QUOTED TEXT:
>>

The Government argues that evidence of Defendant’s attendance at jihad training camps in other countries, admissions that he killed people during jihad fighting, and activities at the Seattle mosque are admissible as direct evidence of the charged crimes or, alternatively, as other acts evidence under Rule 404(b). The Government also argues that evidence of Defendant’s association with terrorist groups other than al Qaeda is admissible as other acts evidence under Rule 404(b).

 

 

 

II. DISCUSSION

A. Uncharged Criminal Activity as Direct Evidence

“It is well established that evidence of uncharged criminal activity is not considered other crimes evidence under Fed.R.Evid. 404(b) if it arose out of the same transaction or series of transactions as the charged offense, if it is inextricably intertwined with the evidence regarding the charged offense, or if it is necessary to complete the story of the crime on trial.” United States v. Gonzalez, 110 F.3d 936, 942 (2d Cir.1997) (internal quotation marks and indicators of alterations from the original omitted). Evidence that meets the criteria set forth in Gonzalez is considered direct evidence of the charged offenses, meaning the court is “not required to instruct the jury against making an improper inference of criminal propensity.” United States v. Brand, No. 04 Cr. 194, 2005 U.S. Dist. LEXIS 471, at *8, 2005 WL 77055 (S.D.N.Y. Jan. 12, 2005). However, “where it is not manifestly clear that the evidence in question is intrinsic proof of the charged crime, the proper course is to proceed under Rule 404(b).” United States v. Nektalov, 325 F.Supp.2d 3 67, 372 (S.D.N.Y.2004); see also 1 Stephen A. Saltzburg, Michael M. Martin & Daniel J. Capra, Federal Rules of Evidence Manual § 404.02[11] (8th ed. 2002) (“We note that there is no significant cost to requiring a Rule 404(b) analysis; all the prosecution must do is establish a not-for-character purpose for the bad acts evidence, and give pretrial notice ....”).

 

 

1. Jihad Training Camps in Other Countries

The Government argues that evidence that Defendant attended and attempted to attend jihad training camps in other countries is direct evidence of the charged conduct and therefore need not be analyzed under Rule 404(b). According to the Government, without knowing that Kassir attended or attempted to attend other jihad training camps, the jury would find the Government’s accusation that Kassir was the lead trainer at the Bly camp “artificial, contrived, and unrealistic.” (Gov’t’s Br. 9.) The Government also argues that Kassir’s past attendance at jihad training camps is directly relevant to the website charges in that it could explain where Kassir acquired or became familiar with the training materials that he distributed over the Internet.

<<

DATA LISTING:

>>

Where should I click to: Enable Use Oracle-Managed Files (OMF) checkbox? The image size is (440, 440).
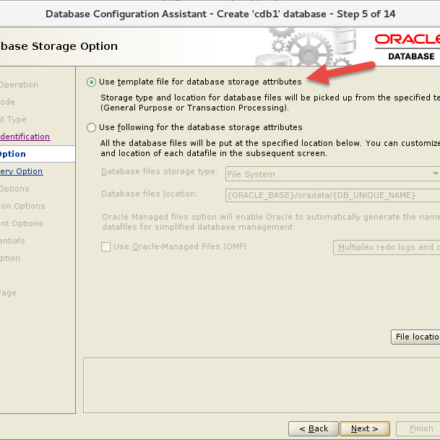point(106,247)
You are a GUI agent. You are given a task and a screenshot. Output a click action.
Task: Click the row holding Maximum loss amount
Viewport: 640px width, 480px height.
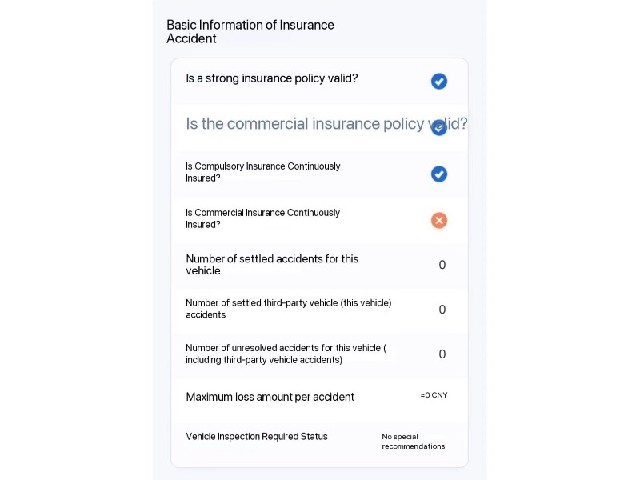pyautogui.click(x=319, y=397)
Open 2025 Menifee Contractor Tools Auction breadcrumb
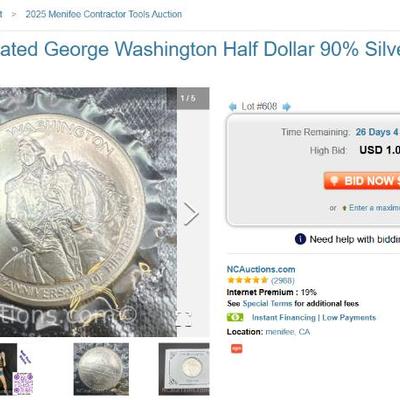Screen dimensions: 400x400 tap(104, 14)
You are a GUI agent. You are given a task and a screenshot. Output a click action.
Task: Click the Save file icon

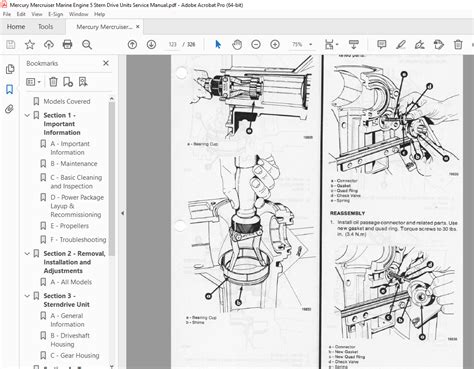pyautogui.click(x=11, y=44)
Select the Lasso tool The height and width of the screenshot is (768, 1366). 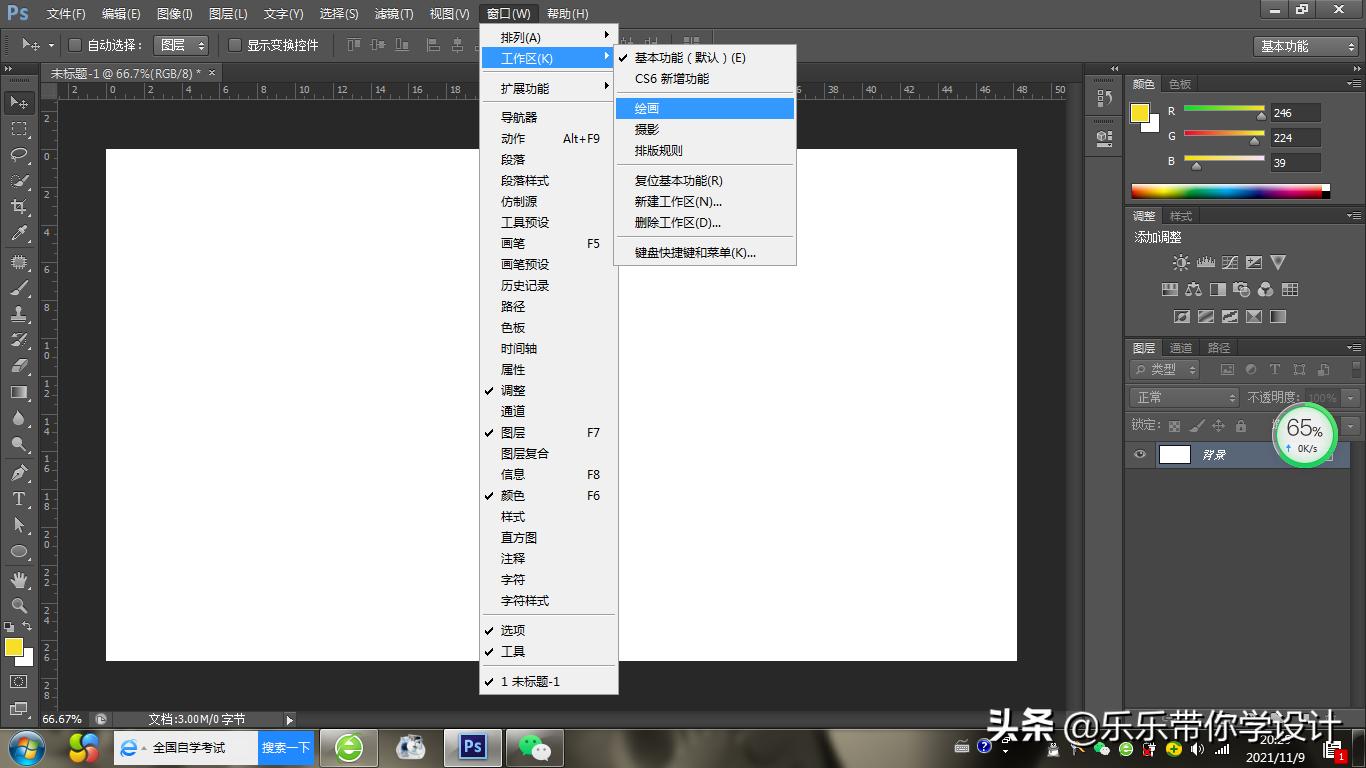19,155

<<

PROBLEMS TO SOLVE:
- A) In the court opinion, what words does the Government use for how the jury would find its accusation that Kassir was the lead trainer at the Bly camp if the jury did not know about his other training camps?
- B) Say whether each statement agrees with the court opinion. For each one, answer yes or no and quote the words of the opinion that decide it.
(i) The Government argues that evidence of Defendant's association with terrorist groups other than al Qaeda is admissible only as direct evidence of the charged crimes.
(ii) When evidence counts as direct evidence, the court does not have to instruct the jury against making an improper inference of criminal propensity.
(iii) The Government argues that Kassir's past attendance at jihad training camps could explain where he acquired the training materials he distributed over the Internet.

WRITTEN RESPONSES:
- A) "artificial, contrived, and unrealistic"

- B)
(i) No: "evidence of Defendant’s association with terrorist groups other than al Qaeda is admissible as other acts evidence under Rule 404(b)."
(ii) Yes: "not required to instruct the jury against making an improper inference of criminal propensity."
(iii) Yes: "it could explain where Kassir acquired or became familiar with the training materials that he distributed over the Internet."